The Securities and Exchange Board of India (Sebi) has addressed several issues that foreign portfolio investors (FPIs) had perceived as impediments over the past year, chairman Tuhin Kanta Pandey said.

In an interview with FE, Pandey said the regulator held 77 meetings with FPIs in small groups, besides several larger interactions, over the past year. The feedback, he said, has largely been positive, reflecting investors’ past experience with the Indian market.

Structural Gains

Sebi has acted on a number of long-standing FPI requests, including concerns relating to registration timelines, digitisation, digital certificates, streamlining the India market access portal, the block deal framework and the closing auction mechanism.

“They had also sought a netting mechanism — allowing offsetting of same-day buy and sell cash-market transactions — which is currently under consultation and will be implemented,” Pandey said.

The reforms come amid turbulence in equity markets, with FPIs turning net sellers in recent months. “We have to keep our heads down and focus on where we can improve — whether it is market infrastructure, credibility, technology, enforcement or surveillance,” he added.

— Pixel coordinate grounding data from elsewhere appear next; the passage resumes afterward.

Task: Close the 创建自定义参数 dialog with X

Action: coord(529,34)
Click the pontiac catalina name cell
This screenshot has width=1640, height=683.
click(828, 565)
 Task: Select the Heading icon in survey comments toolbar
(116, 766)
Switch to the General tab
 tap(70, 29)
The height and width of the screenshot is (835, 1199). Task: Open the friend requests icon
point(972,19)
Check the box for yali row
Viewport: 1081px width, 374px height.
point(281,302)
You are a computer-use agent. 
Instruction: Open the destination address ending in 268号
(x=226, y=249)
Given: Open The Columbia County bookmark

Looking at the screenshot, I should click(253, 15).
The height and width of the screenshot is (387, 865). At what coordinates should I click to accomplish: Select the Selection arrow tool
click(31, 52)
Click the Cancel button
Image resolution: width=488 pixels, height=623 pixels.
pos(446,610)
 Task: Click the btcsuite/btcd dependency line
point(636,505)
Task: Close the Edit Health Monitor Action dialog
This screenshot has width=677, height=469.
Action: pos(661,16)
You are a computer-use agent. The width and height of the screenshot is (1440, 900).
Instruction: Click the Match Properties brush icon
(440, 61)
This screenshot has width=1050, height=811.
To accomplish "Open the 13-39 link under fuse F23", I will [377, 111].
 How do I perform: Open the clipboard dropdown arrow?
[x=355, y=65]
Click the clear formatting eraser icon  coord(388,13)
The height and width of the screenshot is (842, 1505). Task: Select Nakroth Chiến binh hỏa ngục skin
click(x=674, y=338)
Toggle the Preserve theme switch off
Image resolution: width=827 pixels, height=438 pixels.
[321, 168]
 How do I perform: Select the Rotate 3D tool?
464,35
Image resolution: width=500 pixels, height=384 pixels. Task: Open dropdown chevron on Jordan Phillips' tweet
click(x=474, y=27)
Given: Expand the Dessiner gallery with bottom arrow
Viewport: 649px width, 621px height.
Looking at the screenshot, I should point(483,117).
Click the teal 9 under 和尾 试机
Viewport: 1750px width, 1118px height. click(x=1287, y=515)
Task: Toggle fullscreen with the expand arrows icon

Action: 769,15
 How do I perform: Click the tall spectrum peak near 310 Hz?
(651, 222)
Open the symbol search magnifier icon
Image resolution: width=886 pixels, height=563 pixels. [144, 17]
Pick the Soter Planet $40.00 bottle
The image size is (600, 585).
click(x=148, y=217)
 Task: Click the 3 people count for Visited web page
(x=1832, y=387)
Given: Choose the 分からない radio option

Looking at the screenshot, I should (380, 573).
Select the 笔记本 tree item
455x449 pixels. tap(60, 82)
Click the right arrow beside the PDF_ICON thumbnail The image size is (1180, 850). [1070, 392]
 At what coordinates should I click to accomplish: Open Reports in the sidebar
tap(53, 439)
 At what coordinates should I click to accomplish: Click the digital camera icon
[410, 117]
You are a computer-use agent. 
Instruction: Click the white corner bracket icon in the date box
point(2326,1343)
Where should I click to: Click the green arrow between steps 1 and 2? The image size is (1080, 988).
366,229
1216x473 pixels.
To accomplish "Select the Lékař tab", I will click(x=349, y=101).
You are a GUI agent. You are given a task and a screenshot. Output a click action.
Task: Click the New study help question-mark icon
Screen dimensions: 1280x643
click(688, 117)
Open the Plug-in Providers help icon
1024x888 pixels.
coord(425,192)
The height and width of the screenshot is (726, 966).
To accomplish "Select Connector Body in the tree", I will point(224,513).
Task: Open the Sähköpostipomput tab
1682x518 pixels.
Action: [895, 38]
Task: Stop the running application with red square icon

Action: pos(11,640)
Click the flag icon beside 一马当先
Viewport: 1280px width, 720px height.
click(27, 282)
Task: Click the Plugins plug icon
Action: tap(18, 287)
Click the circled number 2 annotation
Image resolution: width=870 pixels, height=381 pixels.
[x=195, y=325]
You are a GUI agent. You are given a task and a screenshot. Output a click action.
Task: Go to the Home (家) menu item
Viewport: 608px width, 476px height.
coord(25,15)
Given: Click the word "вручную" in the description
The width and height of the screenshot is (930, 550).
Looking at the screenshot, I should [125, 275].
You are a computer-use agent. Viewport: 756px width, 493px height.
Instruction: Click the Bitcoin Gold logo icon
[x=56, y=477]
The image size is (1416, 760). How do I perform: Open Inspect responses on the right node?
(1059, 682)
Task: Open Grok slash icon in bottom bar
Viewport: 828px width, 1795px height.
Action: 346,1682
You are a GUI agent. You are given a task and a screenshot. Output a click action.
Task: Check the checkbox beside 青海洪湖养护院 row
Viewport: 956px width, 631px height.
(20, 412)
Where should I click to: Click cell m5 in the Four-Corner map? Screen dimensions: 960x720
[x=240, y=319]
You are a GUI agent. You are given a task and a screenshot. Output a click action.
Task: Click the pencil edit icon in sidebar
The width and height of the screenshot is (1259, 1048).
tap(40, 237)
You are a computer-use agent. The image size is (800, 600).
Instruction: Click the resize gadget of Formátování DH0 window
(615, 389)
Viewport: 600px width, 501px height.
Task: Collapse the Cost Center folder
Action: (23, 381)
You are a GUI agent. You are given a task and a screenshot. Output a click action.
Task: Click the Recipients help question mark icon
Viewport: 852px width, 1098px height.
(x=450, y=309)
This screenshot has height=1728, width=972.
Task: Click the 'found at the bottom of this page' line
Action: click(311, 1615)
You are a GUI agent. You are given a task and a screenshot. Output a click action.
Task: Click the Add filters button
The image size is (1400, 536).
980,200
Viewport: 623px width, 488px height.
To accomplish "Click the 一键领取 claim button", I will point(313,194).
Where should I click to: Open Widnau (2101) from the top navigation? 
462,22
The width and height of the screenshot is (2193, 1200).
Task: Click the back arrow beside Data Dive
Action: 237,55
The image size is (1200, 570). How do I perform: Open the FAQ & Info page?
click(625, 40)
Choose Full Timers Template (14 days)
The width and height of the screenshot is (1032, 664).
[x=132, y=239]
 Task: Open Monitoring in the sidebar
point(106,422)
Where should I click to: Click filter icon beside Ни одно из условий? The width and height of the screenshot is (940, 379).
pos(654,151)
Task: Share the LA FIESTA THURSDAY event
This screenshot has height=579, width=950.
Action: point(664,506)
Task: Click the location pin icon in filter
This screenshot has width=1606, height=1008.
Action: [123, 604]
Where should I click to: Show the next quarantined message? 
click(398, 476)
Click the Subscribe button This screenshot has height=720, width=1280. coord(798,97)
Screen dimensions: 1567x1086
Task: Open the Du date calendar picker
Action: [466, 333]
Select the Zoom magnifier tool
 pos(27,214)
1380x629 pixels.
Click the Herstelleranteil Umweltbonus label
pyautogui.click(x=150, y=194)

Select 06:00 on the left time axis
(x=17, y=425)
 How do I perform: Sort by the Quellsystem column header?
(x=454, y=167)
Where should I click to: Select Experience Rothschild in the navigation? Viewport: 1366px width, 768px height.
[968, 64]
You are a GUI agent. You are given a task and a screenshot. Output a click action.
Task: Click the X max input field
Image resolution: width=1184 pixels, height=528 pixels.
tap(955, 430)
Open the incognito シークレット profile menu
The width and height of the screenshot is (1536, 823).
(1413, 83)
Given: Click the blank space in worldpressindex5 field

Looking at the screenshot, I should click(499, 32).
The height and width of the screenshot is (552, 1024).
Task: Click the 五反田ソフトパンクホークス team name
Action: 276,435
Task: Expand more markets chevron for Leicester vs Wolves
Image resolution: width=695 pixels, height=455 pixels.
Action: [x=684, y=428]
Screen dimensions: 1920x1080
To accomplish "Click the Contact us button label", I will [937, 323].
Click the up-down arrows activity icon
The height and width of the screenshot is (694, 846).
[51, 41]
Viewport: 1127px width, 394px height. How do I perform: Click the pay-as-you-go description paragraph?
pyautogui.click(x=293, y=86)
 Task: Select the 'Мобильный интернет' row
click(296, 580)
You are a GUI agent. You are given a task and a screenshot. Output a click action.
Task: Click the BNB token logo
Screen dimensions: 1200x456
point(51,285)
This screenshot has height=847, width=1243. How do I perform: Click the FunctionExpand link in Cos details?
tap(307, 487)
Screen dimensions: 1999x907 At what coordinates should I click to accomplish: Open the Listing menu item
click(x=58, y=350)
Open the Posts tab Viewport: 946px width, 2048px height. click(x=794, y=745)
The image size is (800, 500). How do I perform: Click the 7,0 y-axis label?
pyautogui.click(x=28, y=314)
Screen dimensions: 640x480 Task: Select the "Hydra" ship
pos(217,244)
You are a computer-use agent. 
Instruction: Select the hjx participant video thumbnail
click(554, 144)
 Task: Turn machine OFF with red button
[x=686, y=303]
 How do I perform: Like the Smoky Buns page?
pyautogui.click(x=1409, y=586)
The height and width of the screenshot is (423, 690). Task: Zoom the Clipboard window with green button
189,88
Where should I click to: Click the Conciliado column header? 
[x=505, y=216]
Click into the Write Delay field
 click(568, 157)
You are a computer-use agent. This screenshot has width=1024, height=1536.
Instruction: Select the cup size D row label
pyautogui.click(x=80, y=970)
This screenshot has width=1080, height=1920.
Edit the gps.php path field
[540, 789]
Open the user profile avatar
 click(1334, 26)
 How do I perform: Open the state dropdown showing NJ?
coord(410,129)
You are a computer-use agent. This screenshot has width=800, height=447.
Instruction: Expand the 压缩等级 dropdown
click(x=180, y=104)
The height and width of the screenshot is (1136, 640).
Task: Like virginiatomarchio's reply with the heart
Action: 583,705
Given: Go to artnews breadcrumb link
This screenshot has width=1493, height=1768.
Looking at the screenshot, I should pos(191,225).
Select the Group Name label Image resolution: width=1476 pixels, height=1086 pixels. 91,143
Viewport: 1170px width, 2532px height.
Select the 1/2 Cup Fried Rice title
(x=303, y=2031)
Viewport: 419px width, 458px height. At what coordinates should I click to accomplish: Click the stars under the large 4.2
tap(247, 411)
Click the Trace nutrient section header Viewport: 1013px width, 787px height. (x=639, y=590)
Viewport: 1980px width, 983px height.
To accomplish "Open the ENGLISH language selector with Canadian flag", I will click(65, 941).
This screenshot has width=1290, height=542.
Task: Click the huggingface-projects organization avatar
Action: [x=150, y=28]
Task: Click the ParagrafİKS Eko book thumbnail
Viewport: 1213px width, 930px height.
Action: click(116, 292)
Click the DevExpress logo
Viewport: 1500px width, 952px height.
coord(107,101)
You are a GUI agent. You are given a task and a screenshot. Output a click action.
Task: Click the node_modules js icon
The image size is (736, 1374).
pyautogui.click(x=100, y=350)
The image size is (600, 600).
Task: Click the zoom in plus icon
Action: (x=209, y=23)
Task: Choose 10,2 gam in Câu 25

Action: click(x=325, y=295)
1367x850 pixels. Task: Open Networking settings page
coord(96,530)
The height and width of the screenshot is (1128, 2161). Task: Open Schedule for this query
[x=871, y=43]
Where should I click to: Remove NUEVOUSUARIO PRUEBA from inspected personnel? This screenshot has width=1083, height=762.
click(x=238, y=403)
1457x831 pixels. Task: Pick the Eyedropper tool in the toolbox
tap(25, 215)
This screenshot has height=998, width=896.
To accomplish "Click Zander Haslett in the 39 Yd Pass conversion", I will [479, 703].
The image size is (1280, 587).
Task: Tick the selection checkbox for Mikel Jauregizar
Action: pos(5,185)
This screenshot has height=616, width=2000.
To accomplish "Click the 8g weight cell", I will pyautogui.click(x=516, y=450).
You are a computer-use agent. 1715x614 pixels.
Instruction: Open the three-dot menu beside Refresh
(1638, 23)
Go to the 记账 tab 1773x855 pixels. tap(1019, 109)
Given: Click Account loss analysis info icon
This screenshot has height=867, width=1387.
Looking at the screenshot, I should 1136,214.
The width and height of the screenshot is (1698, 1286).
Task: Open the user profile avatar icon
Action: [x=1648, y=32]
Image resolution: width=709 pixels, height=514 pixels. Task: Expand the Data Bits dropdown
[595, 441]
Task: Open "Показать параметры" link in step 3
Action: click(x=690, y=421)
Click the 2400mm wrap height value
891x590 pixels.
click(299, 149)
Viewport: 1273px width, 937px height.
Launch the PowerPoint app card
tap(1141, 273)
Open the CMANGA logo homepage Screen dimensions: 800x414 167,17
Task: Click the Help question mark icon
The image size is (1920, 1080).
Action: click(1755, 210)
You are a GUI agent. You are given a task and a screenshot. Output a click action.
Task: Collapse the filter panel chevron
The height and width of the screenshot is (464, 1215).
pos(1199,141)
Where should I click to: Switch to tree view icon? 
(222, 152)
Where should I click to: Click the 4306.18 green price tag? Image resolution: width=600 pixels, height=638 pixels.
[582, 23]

Pandey said FPI flows must be viewed in the context of investors optimising post-tax returns. As nimble capital, they move across markets depending on relative valuations, currency movements and sectoral opportunities. At present, he noted, investors are looking at markets such as Taiwan and Korea, driven by sectors like silicon, artificial intelligence and electronics. “These sectors are now being built in India as well. In a few years, they should be represented in our public markets,” he said.

Primary Market Paradox

He also emphasised that FPI flows are not a one-way story. While investors have been selling in the secondary market, they have remained active participants in the primary market.

Between April and January, FPIs sold equities worth about $9.5 billion in the secondary market, but were net buyers of $7.2 billion in the primary market. As of end-January, FPI equity assets under custody (AUC) stood at $775 billion, up from $285 billion at the end of FY16. Including debt and other instruments, total AUC aggregated to $853 billion.

To deepen market participation, curb cybercrime and boost initial public offerings, Sebi plans to open eight additional offices to ensure greater on-ground presence and closer coordination with stakeholders. “Not everything can be done online,” Pandey emphasised.